Am Abend des 4. Februar 2003 war in Colin Powells Suite im "Waldorf Astoria" nur noch Panik. Der amerikanische Außenminister sollte am nächsten Morgen vor dem UN-Sicherheitsrat und vor den Augen der Weltöffentlichkeit das Urteil der USA über den Irak sprechen und Saddam Husseins Verfehlungen auflisten: Bagdads Bemühungen um die Beschaffung von Massenvernichtungswaffen, die Existenz solcher Waffen, die Täuschung der UN-Inspekteure, die Verbindungen des Regimes zu Bin Ladens Terrororganisation Al-Kaida.

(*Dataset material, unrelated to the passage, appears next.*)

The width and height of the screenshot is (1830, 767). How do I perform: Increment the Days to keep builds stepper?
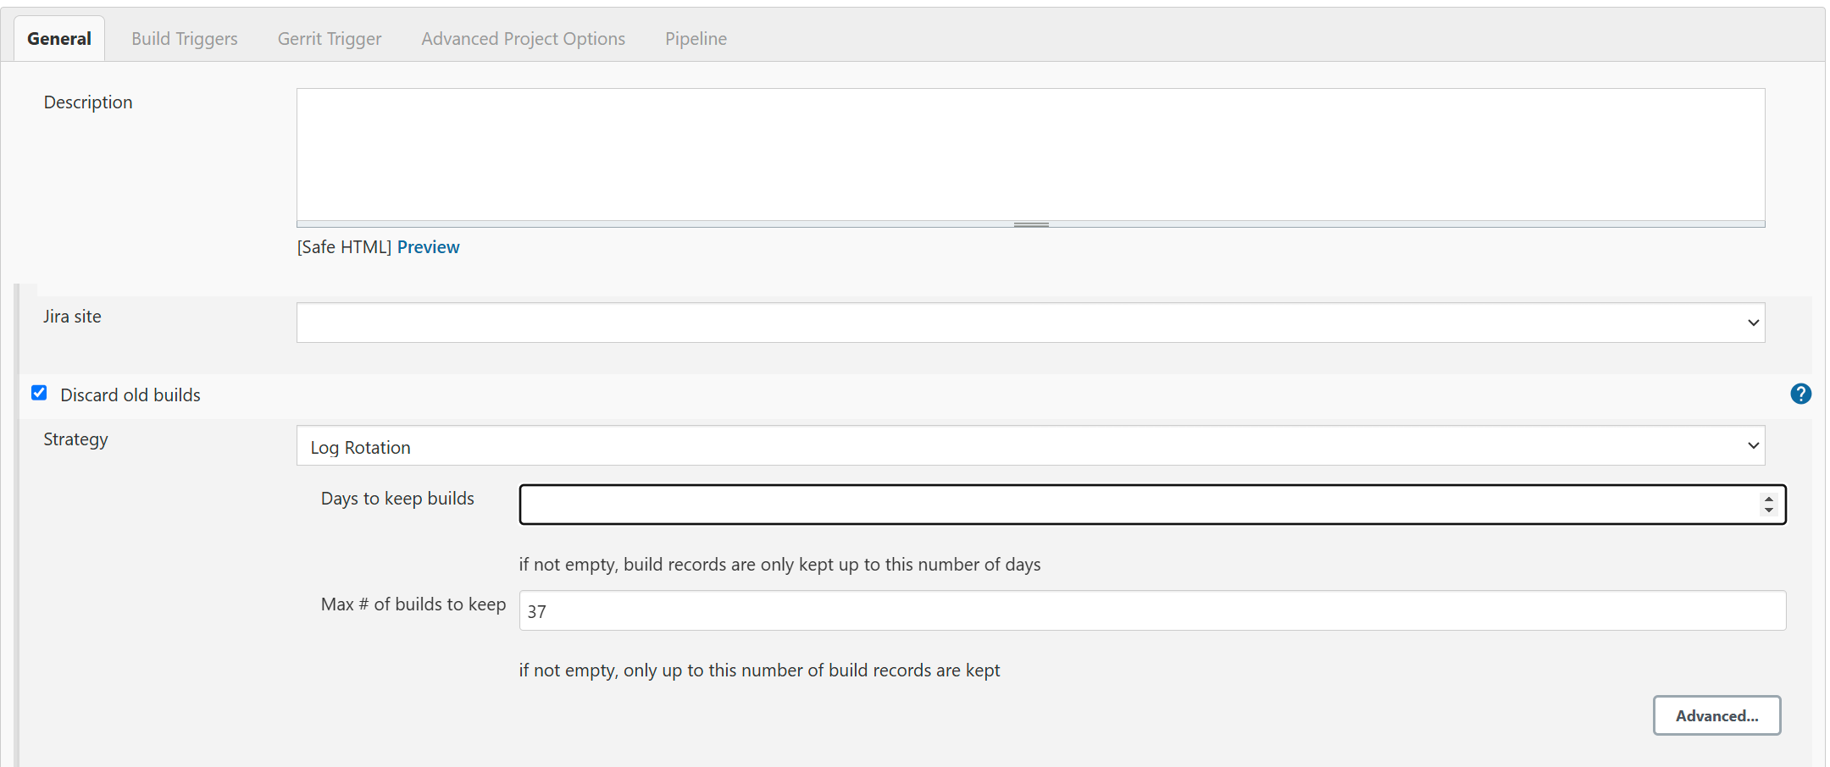point(1768,499)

Doch je tiefer sich Powell in die Irakberichte der amerikanischen Geheimdienste wühlte, umso verzweifelter wurde er. "Ich werde das nicht vorlesen. Das ist verdammter Blödsinn", platzte er laut Augenzeugen los.

Powell ließ Dutzende von Seiten aus dem Material streichen, das ihm CIA und Pentagon auftischten. Ein Punkt in der Beweisführung schien ihm besonders schwach: die Verbindungen des irakischen Regimes zu Al-Kaida. Für die Legitimierung des Kriegs als weitere Etappe im Antiterrorfeldzug der USA seit dem 11. September 2001 waren sie gleichwohl entscheidend.

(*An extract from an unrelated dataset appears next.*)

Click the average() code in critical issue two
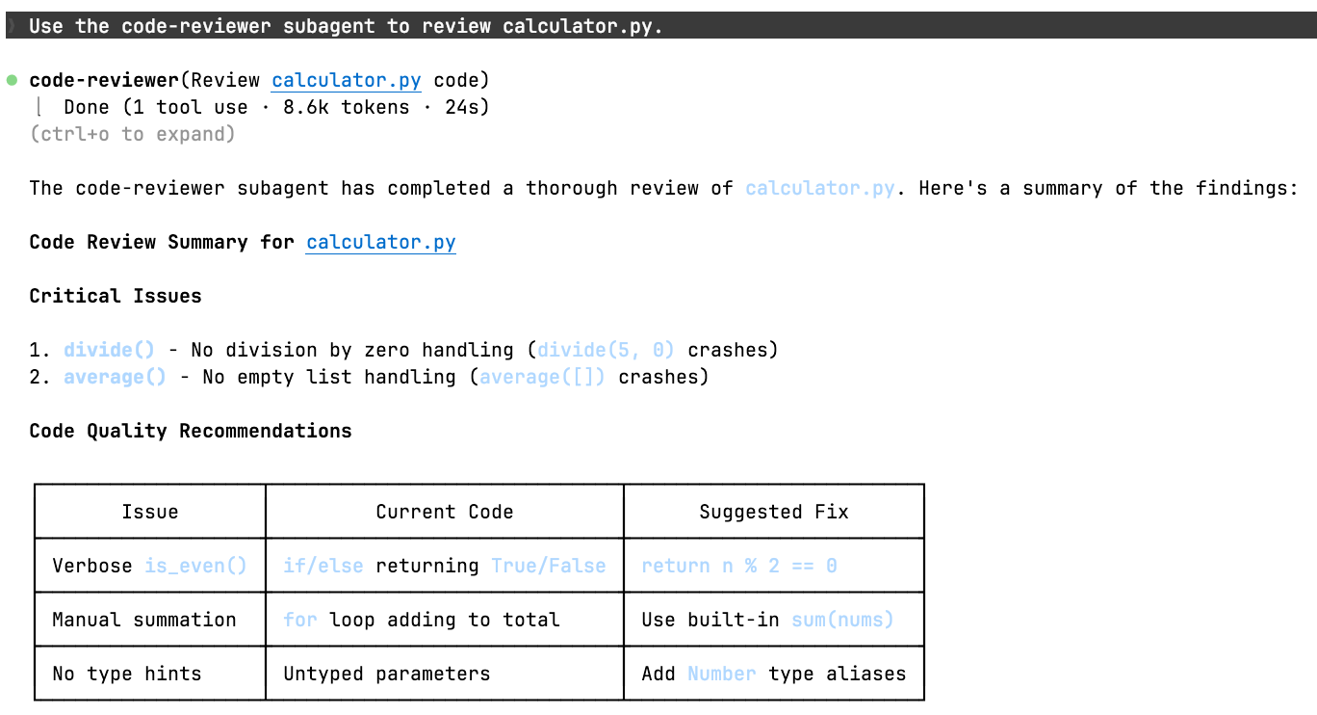 click(115, 377)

Vor dem Sicherheitsrat erzählte Powell also die Geschichte von Abu Mussab Zarqawi, dem einbeinigen Al-Kaida-Funktionär, der ein Ausbildungslager im Nordosten des Irak mithilfe der Ansar-al-Islam betriebe. Satellitenbilder zeigten das Lager, das bei Bombenangriffen später dem Boden gleich gemacht wurde. Wenn US-Agenten seither tatsächlich Verbindungen zwischen dem Irak und Al-Kaida fanden, so hat sie Washington nicht publik gemacht. Das Gegenteil scheint eher der Fall: Die zwei höchstrangigen Al-Kaida-Funktionäre in US- Gefangenschaft - Abu Zubaydah und Khalid Sheikh Mohammed - sollen ausgesagt haben, dass Bin Laden dem weltlichen Saddam Hussein nicht verpflichtet sein wollte und gegen eine Zusammenarbeit entschied. Für Al-Kaida dürfte nach dem Irakkrieg einiges leichter sein - in der allgemeinen Anarchie könnte sich die Terrororganisation zumindest radiologisches Material beschafft haben. (Markus Bernath, DER STANDARD, Print-Ausgabe vom 11.6.2003)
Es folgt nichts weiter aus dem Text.